Privé de son immunité parlementaire, David Rath sera livré à la justice

David Rath, photo: CTK

Ce mardi, la chambre basse du Parlement a voté la levée de l'immunité du député social-démocrate David Rath. Cette décision ouvre la voie à des poursuites judiciaires contre l'ancien président de la région de Bohême centrale, soupçonné d’être impliqué dans une vaste affaire de corruption.

David Rath, photo: CTK
C’est une image jamais vue dans l’histoire de la République tchèque : un député soupçonné de corruption, faisant face à ses pairs, surveillé de près par des policiers armés, plaidant sa cause alors que le Parlement doit décider de la levée de son immunité ou non.

« Mesdames et messieurs, je me présente devant vous, alors que je viens d’être transféré de prison, c’est-à-dire d’un lieu où une seule journée sur place est trop longue par rapport à nos courtes vies. Vous attendez sans doute une réponse à cette question : David Rath a-t-il accepté un pot-de-vin ou non ? Je prétends que non. »
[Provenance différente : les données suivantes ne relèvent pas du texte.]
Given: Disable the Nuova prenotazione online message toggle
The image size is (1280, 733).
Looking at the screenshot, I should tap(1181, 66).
Pour Jiří Kraus, professeur d’études des médias à l’Université Charles, interrogé ce mercredi par le quotidien Lidové noviny, David Rath a fait montre une nouvelle fois de son habileté à manier le langage, voire à le manipuler.

Photo: CTK
Habile rhéteur, figure médiatique liée à de nombreux scandales, rappelons pour mémoire que cet ancien médecin devenu politicien, a été arrêté à la mi-mai, en possession de la bagatelle de sept millions de couronnes en espèces dans une boîte. Face aux députés tchèques, David Rath a sorti l’artillerie lourde, se considérant ni plus ni moins comme un prisonnier politique et parlant de manipulation politique :

« Le première question qui se présente est la suivante : suis-je poursuivi pour mes activités dans ce Parlement. Je prétends que oui. Cette affaire, extrêmement bien préparée, est le résultat du travail de pieuvre dirigé par M. Jan Kubice. Il s’agit d’une vengeance politique, qui vise à éliminer un homme politique d’opposition qui critique sans concession. »
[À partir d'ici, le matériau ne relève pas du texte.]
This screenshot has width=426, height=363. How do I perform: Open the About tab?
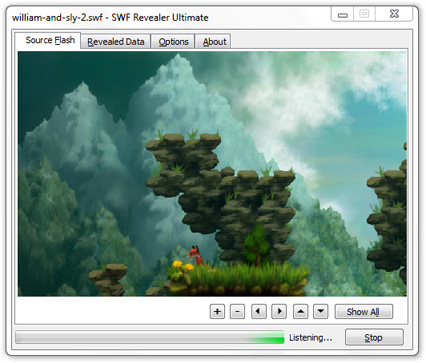(213, 42)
Lubomír Zaorálek, Bohuslav Sobotka, photo: CTK
David Rath a ainsi directement pointé du doigt le ministre de l’Intérieur Jan Kubice, mais aussi les membres de son parti, le ČSSD, qu’il accuse de couardise face aux mécanismes de l’Etat. Lubomír Zaorálek, député social-démocrate, dément :

« La question est de savoir si cette affaire et la décision que nous devions prendre au Parlement étaient la situation idéale pour débattre des problèmes de notre système judiciaire et les régler. Bien sûr, j’aurais beaucoup de choses à redire à ce niveau-là. Mais là, il s’agissait d’un problème différent. Nous voulions entendre ce que David Rath avait à dire sur cette boîte et ces sept millions de couronnes. Or nous n’avons appris que peu de choses à cet égard. »

Côté gouvernement, on défend la procédure engagée et l’enquête menée contre David Rath, réfutant les accusations de complot.

David Rath, photo: CTK
Mardi, seuls deux députés n’ont pas voté en faveur de la levée de l’immunité parlementaire de David Rath. 183 députés présents sur 185 ont décidé que David Rath devait être poursuivi en justice. Et côté ČSSD, on ne semble guère avoir hésité. En effet, les allusions de David Rath, mardi, devant les députés, sur le fait que cet argent était destiné au parti social-démocrate en vue des prochaines élections, sans plus de détails, n’ont sans doute guère plu aux membres de son parti.

En attendant, la levée de l’immunité de David Rath lance désormais la machine judiciaire : s’il est reconnu coupable, l’ancien président de Bohême centrale encoure jusqu’à douze ans de prison. Un procès qui à n’en pas douter sera hautement médiatisé.